El presidente de Rusia, Vladimir Putin, rechazó este jueves la posibilidad de establecer un alto el fuego en Ucrania, argumentando que las negociaciones de paz pueden desarrollarse mientras continúan las operaciones militares.
Durante un encuentro con representantes de agencias internacionales de noticias en el Palacio de Constantino, en las afueras de San Petersburgo, el mandatario sostuvo que no es necesario suspender los combates para iniciar un proceso de diálogo.
Putin aseguró que Ucrania tendría interés en una tregua debido a lo que describió como avances constantes de las fuerzas rusas en distintos puntos del frente. Según el líder ruso, sus tropas continúan ampliando el control territorial y ocupando nuevas localidades de manera diaria.
Asimismo, destacó que en la región de Zaporiyia las fuerzas rusas avanzan varios kilómetros cada día, por lo que consideró comprensible que Kiev busque frenar el progreso militar de Moscú mediante una pausa en las hostilidades.
El jefe del Kremlin afirmó que el Ejército ruso ha incorporado recientemente alrededor de 2,500 kilómetros cuadrados de territorio, además de señalar que las fuerzas ucranianas estarían sufriendo cerca de 40,000 bajas mensuales. También mencionó una supuesta falta de personal militar en Ucrania y estimó en 20,000 los casos de deserción cada mes.

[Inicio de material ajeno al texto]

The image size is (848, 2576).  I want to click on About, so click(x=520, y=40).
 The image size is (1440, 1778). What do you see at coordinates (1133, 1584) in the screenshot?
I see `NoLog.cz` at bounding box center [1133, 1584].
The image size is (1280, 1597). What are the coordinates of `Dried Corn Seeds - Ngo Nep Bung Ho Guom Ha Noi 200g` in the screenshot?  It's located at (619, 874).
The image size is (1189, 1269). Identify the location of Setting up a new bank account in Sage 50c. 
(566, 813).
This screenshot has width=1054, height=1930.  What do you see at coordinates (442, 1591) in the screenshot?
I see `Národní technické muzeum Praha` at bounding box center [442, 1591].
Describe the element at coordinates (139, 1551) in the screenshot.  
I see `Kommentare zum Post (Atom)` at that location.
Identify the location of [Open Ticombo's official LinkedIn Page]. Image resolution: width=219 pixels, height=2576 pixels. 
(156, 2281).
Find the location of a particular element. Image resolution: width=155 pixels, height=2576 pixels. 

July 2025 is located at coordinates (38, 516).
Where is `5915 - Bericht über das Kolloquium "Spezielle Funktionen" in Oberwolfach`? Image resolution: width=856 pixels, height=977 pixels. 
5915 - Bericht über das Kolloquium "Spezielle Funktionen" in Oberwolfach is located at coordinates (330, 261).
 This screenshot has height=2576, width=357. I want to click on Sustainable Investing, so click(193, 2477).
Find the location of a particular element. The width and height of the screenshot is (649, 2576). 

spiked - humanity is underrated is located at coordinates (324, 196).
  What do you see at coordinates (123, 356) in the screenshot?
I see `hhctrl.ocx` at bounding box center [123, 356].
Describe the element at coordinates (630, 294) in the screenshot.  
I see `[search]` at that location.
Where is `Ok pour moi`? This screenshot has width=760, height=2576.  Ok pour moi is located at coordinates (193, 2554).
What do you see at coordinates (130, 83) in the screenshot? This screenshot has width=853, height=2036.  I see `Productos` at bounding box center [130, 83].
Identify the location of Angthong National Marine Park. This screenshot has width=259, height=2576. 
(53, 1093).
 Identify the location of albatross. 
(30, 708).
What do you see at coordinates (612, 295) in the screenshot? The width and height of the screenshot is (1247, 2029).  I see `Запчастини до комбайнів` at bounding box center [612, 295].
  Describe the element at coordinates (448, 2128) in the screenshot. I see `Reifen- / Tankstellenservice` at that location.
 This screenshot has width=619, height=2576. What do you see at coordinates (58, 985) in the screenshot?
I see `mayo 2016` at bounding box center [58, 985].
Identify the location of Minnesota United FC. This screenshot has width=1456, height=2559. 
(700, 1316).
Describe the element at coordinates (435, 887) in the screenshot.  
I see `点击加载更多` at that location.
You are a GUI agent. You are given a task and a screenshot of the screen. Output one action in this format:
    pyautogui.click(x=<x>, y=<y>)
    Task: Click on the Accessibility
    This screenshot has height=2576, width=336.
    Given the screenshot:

Finalmente, Putin reiteró su llamado a poner fin al conflicto mediante acuerdos basados en los compromisos discutidos en Anchorage durante la cumbre ruso-estadounidense de agosto de 2025. Entre las condiciones planteadas por Moscú figura la retirada de las tropas ucranianas de la región del Donbás.
Las declaraciones del presidente ruso reflejan la postura del Kremlin de priorizar una resolución definitiva de la guerra antes que una suspensión temporal de las acciones militares.